"La plupart" des entreprises françaises "ne pourra pas" rester en Iran, a déclaré ce 19 juin Bruno le Maire sur RMC. Malgré le volontarisme affiché par l'UE et la France pour résister aux sanctions américaines contre les entreprises qui commerceraient avec l'Iran, le ministre de l'Économie a fait aveu d'impuissance.
Prépondérance du dollar dans les échanges internationaux oblige, les entreprises européennes implantées en Iran devront plier bagage: PSA et Total ont déjà annoncé leur retrait; seul Renault, pour l'heure, a décidé de rester, quitte à adopter une "voilure réduite". Échec diplomatique ou annonce tactique? Pour Djordje Kuzmanovic, c'est une «capitulation»: «La France, ridiculisée diplomatiquement, n'a plus aucune autonomie géopolitique», tweet le porte-parole de la France insoumise pour les questions internationales.

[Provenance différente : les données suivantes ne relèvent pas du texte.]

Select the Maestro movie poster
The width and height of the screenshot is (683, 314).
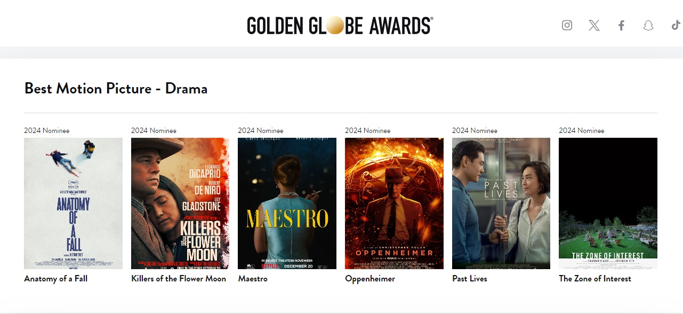(x=287, y=203)
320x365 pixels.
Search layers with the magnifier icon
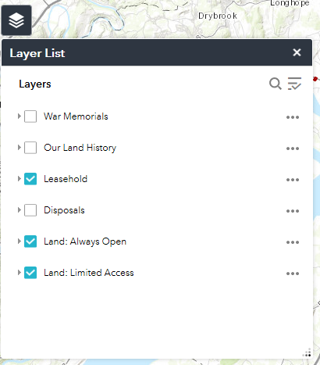(275, 84)
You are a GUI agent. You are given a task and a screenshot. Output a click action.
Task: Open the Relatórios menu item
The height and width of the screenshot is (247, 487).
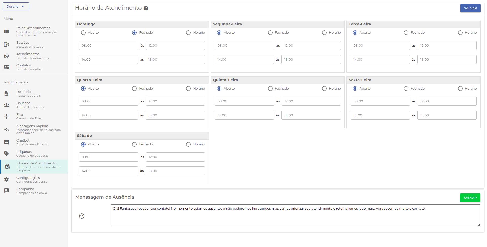pyautogui.click(x=24, y=93)
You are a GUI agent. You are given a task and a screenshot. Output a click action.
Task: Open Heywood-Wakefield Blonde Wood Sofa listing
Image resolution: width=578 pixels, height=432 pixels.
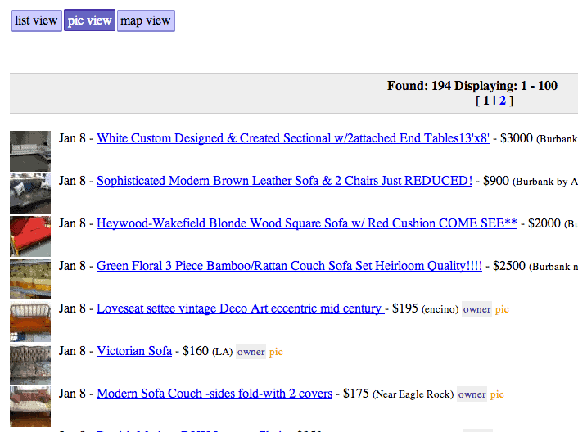coord(307,223)
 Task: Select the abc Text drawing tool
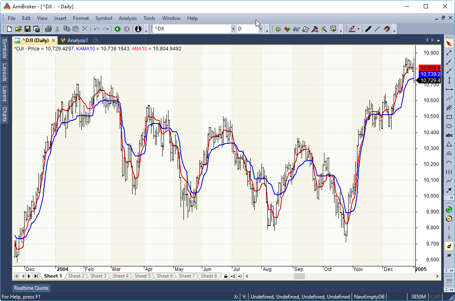pyautogui.click(x=449, y=135)
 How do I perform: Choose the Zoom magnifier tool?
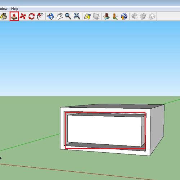pos(68,16)
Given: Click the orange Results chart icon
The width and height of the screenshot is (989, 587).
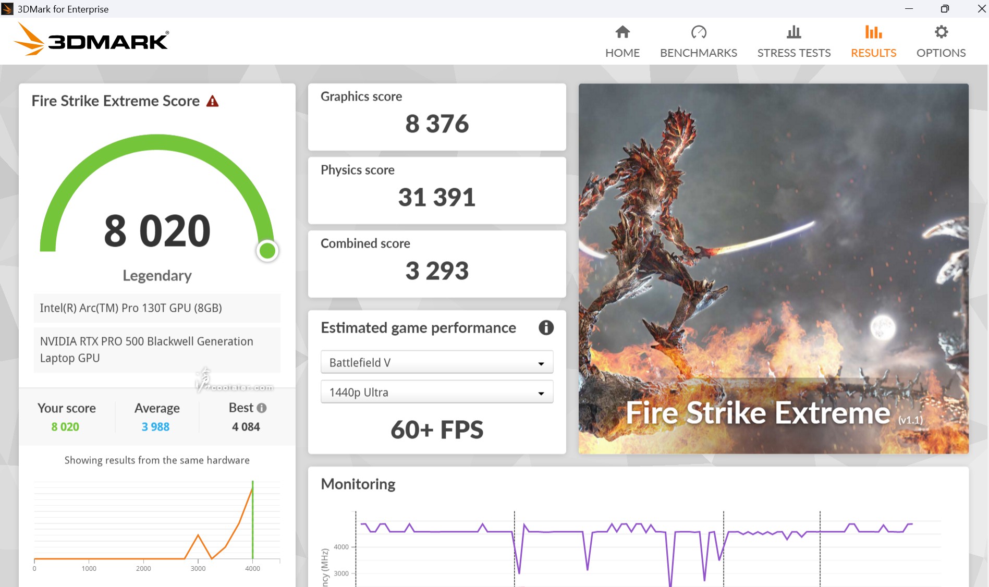Looking at the screenshot, I should (x=873, y=32).
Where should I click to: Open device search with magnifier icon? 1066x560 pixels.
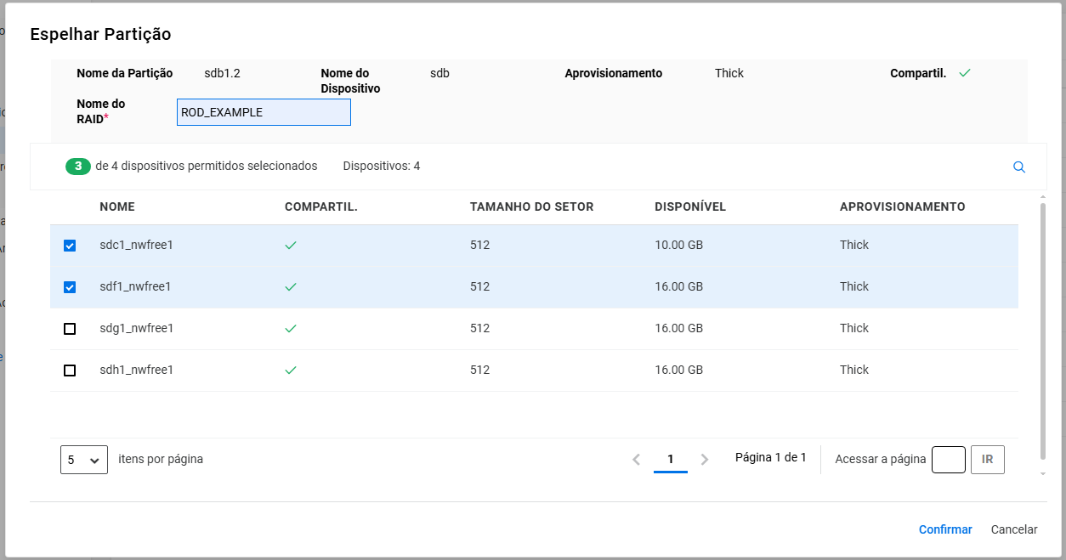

Si «c'est une caractéristique de la politique étrangère américaine, d'avoir une conception illégale de la manière dont elle peut sanctionner les entreprises étrangères», le plus important «c'est qu'un certain nombre d'entreprises européennes restent en Iran et qu'il puisse vendre la quasi-totalité de son pétrole», tempère Thierry Coville, chercheur à l'IRIS, spécialiste de l'Iran:
«Il faut attendre. Il faut être pragmatique: ce que veulent les Européens, c'est que l'Iran reste dans l'accord. S'il sort, c'est un échec. On pourra alors dire que la politique européenne vis-à-vis de l'accord sur le nucléaire n'a pas marché.»
Afin d'empêcher les Américains d'être «le gendarme économique de la planète», «notre priorité c'est de bâtir des institutions financières européennes indépendantes souveraines qui permettent des canaux de financement entre des entreprises françaises, italiennes, allemandes, espagnoles et n'importe quel autre pays de la planète, car c'est à nous Européens de choisir librement et souverainement avec qui nous voulons faire du commerce", a martelé le ministre.
De fait, Thierry Coville rappelle que
«ce sont de petites banques qui financent les échanges», car «les grandes banques avec des intérêts aux États-Unis n'osent pas». Cela pose des problèmes «parce qu'on ne peut pas financer les échanges importants et les opérations d'investissement.»
«On est un peu surpris de l'incapacité, sur le plan pratique, des Européens à trouver des méthodes et stratégies pour contrer effectivement l'impact des sanctions américaines» confie Thierry Coville, qui veut se monter confiant sur la capacité de l'Europe à aller au-delà des déclarations d'intention, émet quelques réserves:
«Les exportations vers l'Iran de l'UE, c'est 0,5% des exportations. Ce n'est quand même pas énorme à mettre en place […] Si l'Union européenne n'arrive pas à mettre en place des institutions publiques de financement vis-à-vis de l'Iran, c'est un peu inquiétant.»